### [Records for the exercise]
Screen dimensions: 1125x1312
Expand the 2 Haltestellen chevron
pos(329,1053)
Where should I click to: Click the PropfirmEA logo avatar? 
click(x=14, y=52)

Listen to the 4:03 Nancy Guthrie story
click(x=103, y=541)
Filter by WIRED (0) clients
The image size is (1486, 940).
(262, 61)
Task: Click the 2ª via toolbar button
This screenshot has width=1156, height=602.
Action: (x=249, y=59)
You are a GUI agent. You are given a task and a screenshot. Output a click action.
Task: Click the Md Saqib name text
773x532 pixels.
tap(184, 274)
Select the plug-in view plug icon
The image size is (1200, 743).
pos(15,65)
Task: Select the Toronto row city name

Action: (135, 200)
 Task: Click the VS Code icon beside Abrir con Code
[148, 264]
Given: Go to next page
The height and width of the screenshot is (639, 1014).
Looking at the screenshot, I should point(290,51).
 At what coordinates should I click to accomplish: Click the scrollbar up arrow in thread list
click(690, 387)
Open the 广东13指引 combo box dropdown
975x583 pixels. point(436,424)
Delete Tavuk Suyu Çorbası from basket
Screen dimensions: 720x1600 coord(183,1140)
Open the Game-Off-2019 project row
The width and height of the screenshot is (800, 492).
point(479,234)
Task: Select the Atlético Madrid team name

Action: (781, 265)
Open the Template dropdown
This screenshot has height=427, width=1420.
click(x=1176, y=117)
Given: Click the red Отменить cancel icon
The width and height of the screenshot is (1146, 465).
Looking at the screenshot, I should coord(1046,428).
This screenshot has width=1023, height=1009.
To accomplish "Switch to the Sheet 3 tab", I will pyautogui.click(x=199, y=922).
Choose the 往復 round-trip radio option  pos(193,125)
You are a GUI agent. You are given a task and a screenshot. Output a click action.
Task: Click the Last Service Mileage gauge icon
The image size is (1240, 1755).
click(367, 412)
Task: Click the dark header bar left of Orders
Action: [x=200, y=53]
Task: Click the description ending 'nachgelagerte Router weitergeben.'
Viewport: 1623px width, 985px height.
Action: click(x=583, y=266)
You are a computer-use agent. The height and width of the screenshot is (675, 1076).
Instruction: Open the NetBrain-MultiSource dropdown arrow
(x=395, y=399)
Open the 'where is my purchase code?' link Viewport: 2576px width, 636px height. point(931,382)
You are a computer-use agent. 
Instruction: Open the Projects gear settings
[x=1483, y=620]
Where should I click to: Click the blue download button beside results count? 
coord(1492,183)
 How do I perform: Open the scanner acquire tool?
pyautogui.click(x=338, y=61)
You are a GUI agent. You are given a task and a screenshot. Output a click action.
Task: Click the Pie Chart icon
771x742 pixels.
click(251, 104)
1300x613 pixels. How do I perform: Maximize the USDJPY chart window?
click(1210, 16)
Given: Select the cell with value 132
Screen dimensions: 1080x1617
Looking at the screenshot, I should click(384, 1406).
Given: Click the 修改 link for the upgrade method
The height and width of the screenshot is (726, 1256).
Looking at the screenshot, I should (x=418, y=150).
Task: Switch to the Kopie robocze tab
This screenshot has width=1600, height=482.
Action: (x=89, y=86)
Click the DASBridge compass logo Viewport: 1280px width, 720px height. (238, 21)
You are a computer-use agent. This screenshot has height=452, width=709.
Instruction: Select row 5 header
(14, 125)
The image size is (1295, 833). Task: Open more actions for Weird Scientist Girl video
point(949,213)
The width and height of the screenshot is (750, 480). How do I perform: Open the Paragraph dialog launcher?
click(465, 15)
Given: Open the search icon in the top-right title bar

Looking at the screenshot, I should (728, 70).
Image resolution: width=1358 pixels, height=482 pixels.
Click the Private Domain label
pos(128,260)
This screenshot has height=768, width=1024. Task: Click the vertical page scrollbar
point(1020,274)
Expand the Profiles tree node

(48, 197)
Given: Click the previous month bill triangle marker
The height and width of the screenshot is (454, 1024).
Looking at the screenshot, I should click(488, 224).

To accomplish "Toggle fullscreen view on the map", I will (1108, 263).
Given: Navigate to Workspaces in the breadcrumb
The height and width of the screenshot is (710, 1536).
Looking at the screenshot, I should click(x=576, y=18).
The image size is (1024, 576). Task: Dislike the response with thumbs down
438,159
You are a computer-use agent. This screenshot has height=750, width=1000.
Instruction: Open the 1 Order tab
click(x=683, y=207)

### [Description of the task]
Repeat the material above exactly, including every line.

### [Solved exercise]
Screen dimensions: 1125x1312
Expand the 2 Haltestellen chevron
pos(329,1053)
Where should I click to: Click the PropfirmEA logo avatar? 
click(x=14, y=52)

Listen to the 4:03 Nancy Guthrie story
click(x=103, y=541)
Filter by WIRED (0) clients
The image size is (1486, 940).
(262, 61)
Task: Click the 2ª via toolbar button
This screenshot has width=1156, height=602.
Action: (x=249, y=59)
You are a GUI agent. You are given a task and a screenshot. Output a click action.
Task: Click the Md Saqib name text
773x532 pixels.
tap(184, 274)
Select the plug-in view plug icon
The image size is (1200, 743).
pos(15,65)
Task: Select the Toronto row city name

Action: (135, 200)
 Task: Click the VS Code icon beside Abrir con Code
[148, 264]
Given: Go to next page
The height and width of the screenshot is (639, 1014).
Looking at the screenshot, I should point(290,51).
 At what coordinates should I click to accomplish: Click the scrollbar up arrow in thread list
click(690, 387)
Open the 广东13指引 combo box dropdown
975x583 pixels. point(436,424)
Delete Tavuk Suyu Çorbası from basket
Screen dimensions: 720x1600 coord(183,1140)
Open the Game-Off-2019 project row
The width and height of the screenshot is (800, 492).
point(479,234)
Task: Select the Atlético Madrid team name

Action: (781, 265)
Open the Template dropdown
This screenshot has height=427, width=1420.
click(x=1176, y=117)
Given: Click the red Отменить cancel icon
The width and height of the screenshot is (1146, 465).
Looking at the screenshot, I should coord(1046,428).
This screenshot has width=1023, height=1009.
To accomplish "Switch to the Sheet 3 tab", I will pyautogui.click(x=199, y=922).
Choose the 往復 round-trip radio option  pos(193,125)
You are a GUI agent. You are given a task and a screenshot. Output a click action.
Task: Click the Last Service Mileage gauge icon
The image size is (1240, 1755).
click(367, 412)
Task: Click the dark header bar left of Orders
Action: [x=200, y=53]
Task: Click the description ending 'nachgelagerte Router weitergeben.'
Viewport: 1623px width, 985px height.
Action: click(x=583, y=266)
You are a computer-use agent. The height and width of the screenshot is (675, 1076).
Instruction: Open the NetBrain-MultiSource dropdown arrow
(x=395, y=399)
Open the 'where is my purchase code?' link Viewport: 2576px width, 636px height. point(931,382)
You are a computer-use agent. 
Instruction: Open the Projects gear settings
[x=1483, y=620]
Where should I click to: Click the blue download button beside results count? 
coord(1492,183)
 How do I perform: Open the scanner acquire tool?
pyautogui.click(x=338, y=61)
You are a GUI agent. You are given a task and a screenshot. Output a click action.
Task: Click the Pie Chart icon
771x742 pixels.
click(251, 104)
1300x613 pixels. How do I perform: Maximize the USDJPY chart window?
click(1210, 16)
Given: Select the cell with value 132
Screen dimensions: 1080x1617
Looking at the screenshot, I should click(384, 1406).
Given: Click the 修改 link for the upgrade method
The height and width of the screenshot is (726, 1256).
Looking at the screenshot, I should (x=418, y=150).
Task: Switch to the Kopie robocze tab
This screenshot has width=1600, height=482.
Action: (x=89, y=86)
Click the DASBridge compass logo Viewport: 1280px width, 720px height. (238, 21)
You are a computer-use agent. This screenshot has height=452, width=709.
Instruction: Select row 5 header
(14, 125)
The image size is (1295, 833). Task: Open more actions for Weird Scientist Girl video
point(949,213)
The width and height of the screenshot is (750, 480). How do I perform: Open the Paragraph dialog launcher?
click(465, 15)
Given: Open the search icon in the top-right title bar

Looking at the screenshot, I should (728, 70).
Image resolution: width=1358 pixels, height=482 pixels.
Click the Private Domain label
pos(128,260)
This screenshot has height=768, width=1024. Task: Click the vertical page scrollbar
point(1020,274)
Expand the Profiles tree node

(48, 197)
Given: Click the previous month bill triangle marker
The height and width of the screenshot is (454, 1024).
Looking at the screenshot, I should click(488, 224).

To accomplish "Toggle fullscreen view on the map", I will (1108, 263).
Given: Navigate to Workspaces in the breadcrumb
The height and width of the screenshot is (710, 1536).
Looking at the screenshot, I should click(x=576, y=18).
The image size is (1024, 576). Task: Dislike the response with thumbs down
438,159
You are a computer-use agent. This screenshot has height=750, width=1000.
Instruction: Open the 1 Order tab
click(x=683, y=207)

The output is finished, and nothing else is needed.